======== Material supplied
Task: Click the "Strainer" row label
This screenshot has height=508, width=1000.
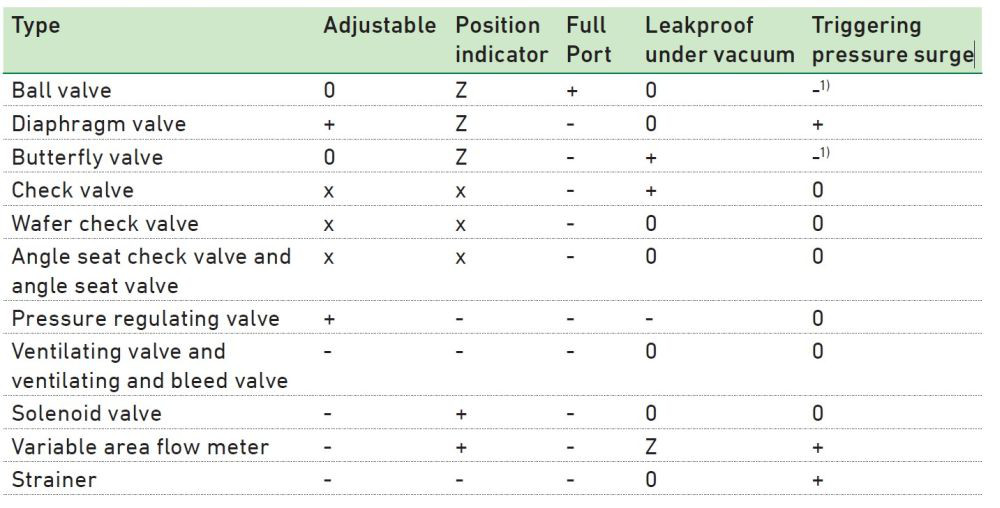Action: (54, 479)

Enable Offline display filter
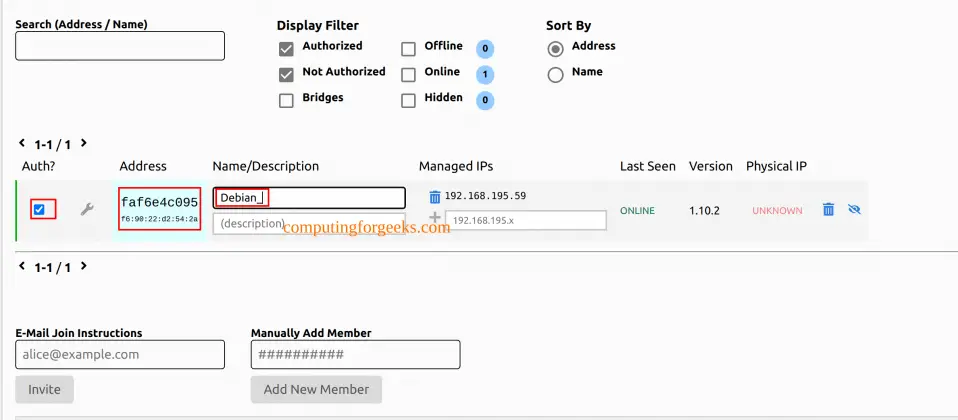pos(408,49)
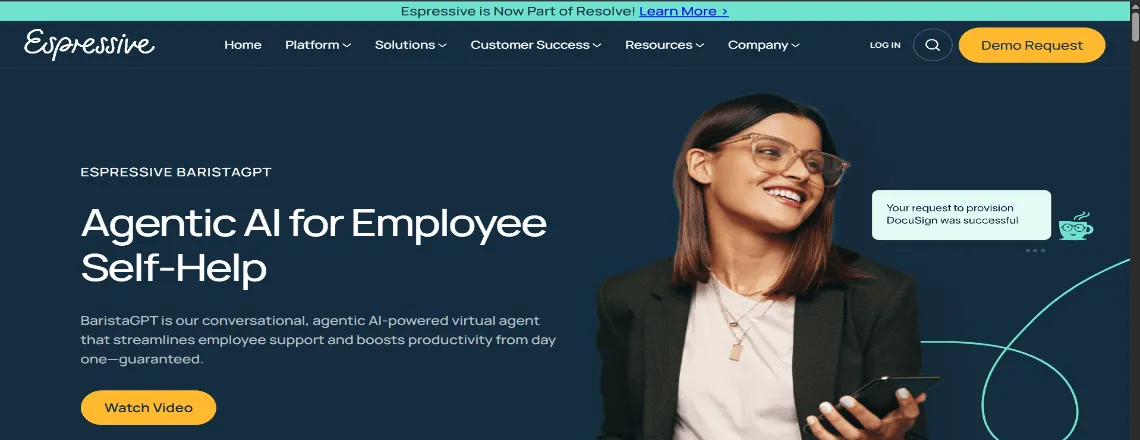Click the Agentic AI for Employee Self-Help heading

pos(313,246)
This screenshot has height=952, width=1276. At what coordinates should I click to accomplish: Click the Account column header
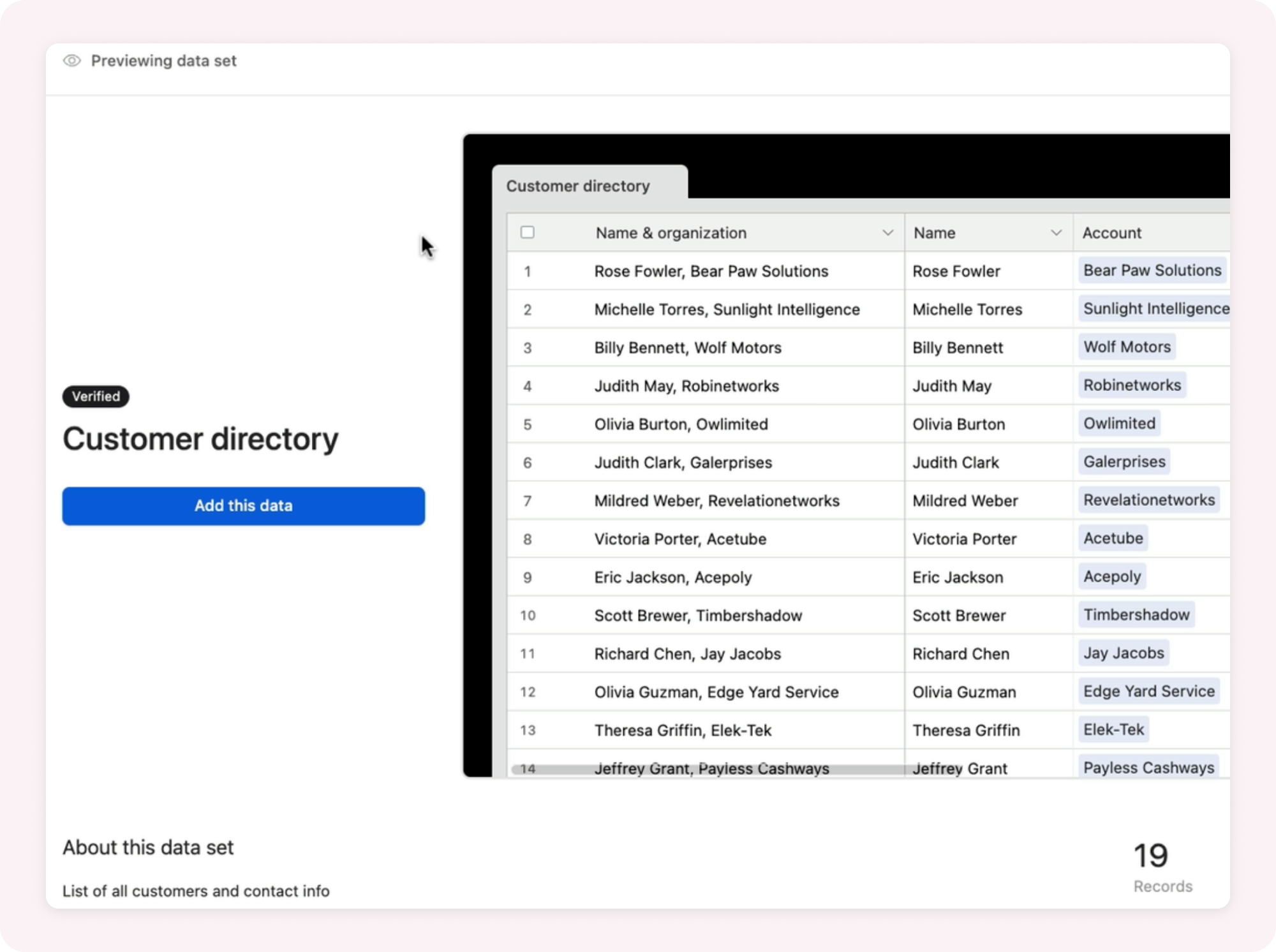point(1111,233)
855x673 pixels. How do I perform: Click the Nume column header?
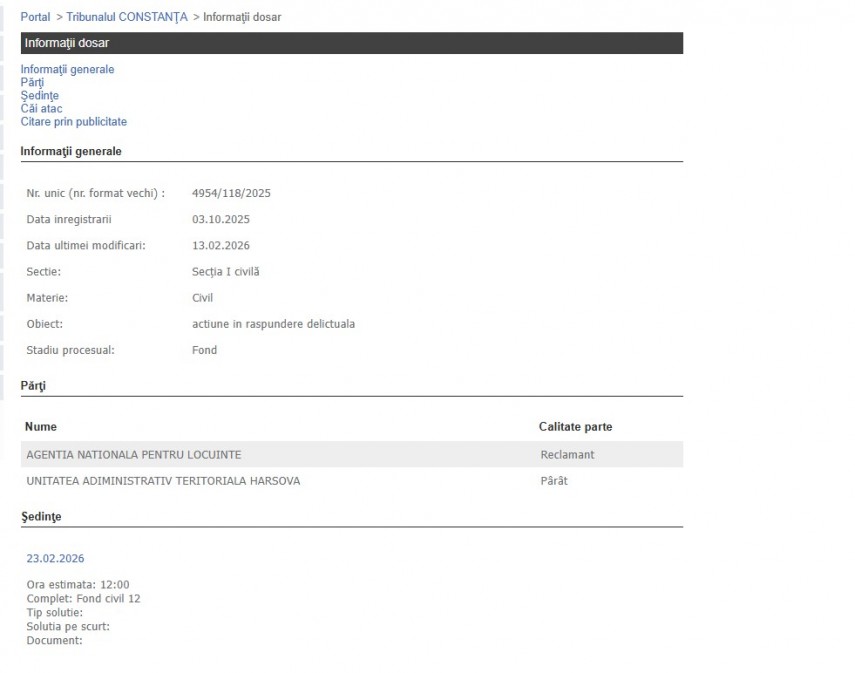coord(41,427)
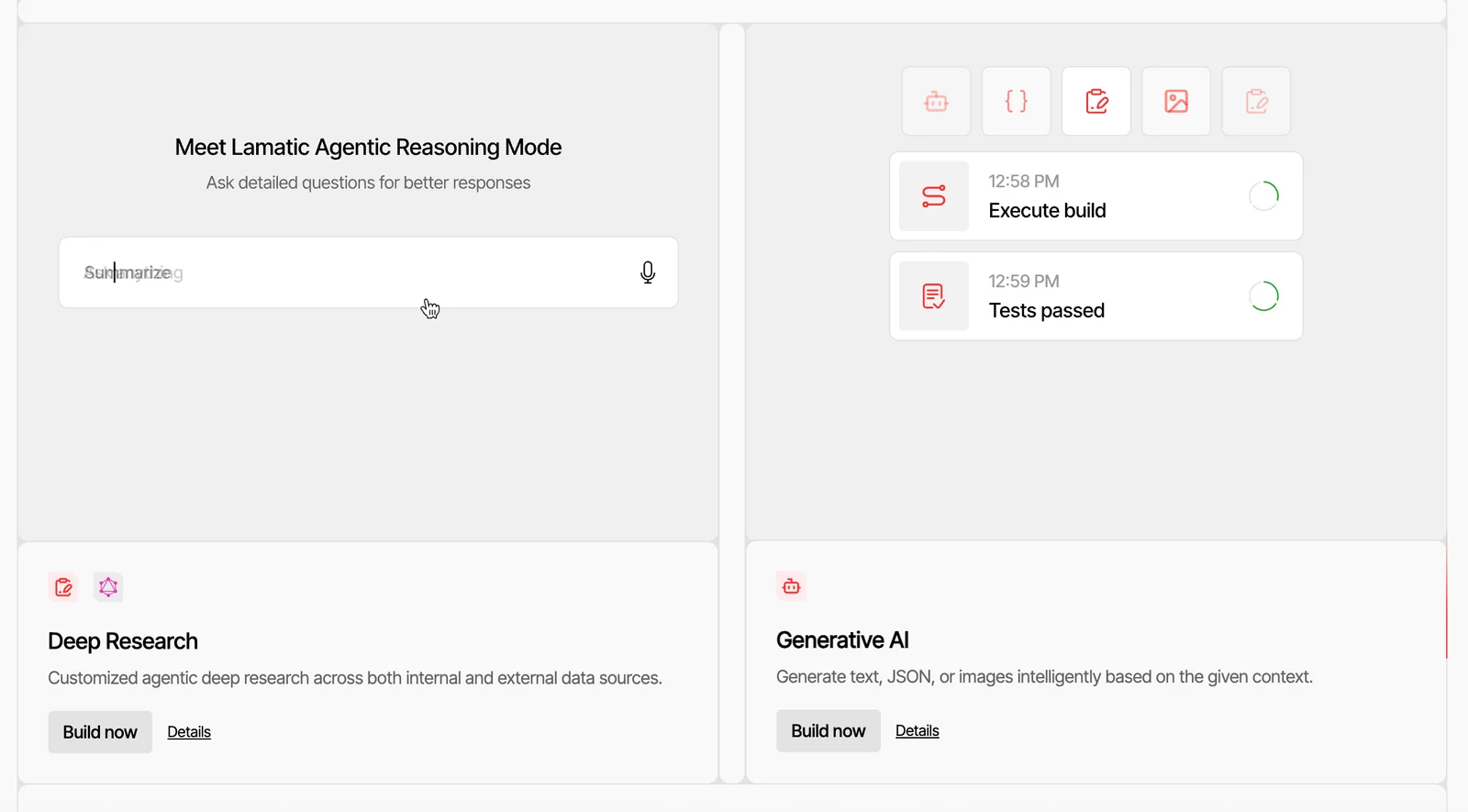
Task: Open Details link for Deep Research
Action: click(x=189, y=732)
================
Set out the lines of the data above as a numbered list, omitting blank lines and leaving the pictures out of the answer.

1. Task: Click the "Strainer" row label
2. This screenshot has height=508, width=1000.
3. Action: (54, 479)
4. Enable Offline display filter
5. pos(408,49)
6. Click the Agentic AI for Employee Self-Help heading
7. pos(313,246)
8. This screenshot has height=952, width=1276. At what coordinates should I click to accomplish: Click the Account column header
9. point(1111,233)
10. 855x673 pixels. How do I perform: Click the Nume column header?
11. coord(41,427)
12. Task: Open Details link for Deep Research
13. Action: click(x=189, y=732)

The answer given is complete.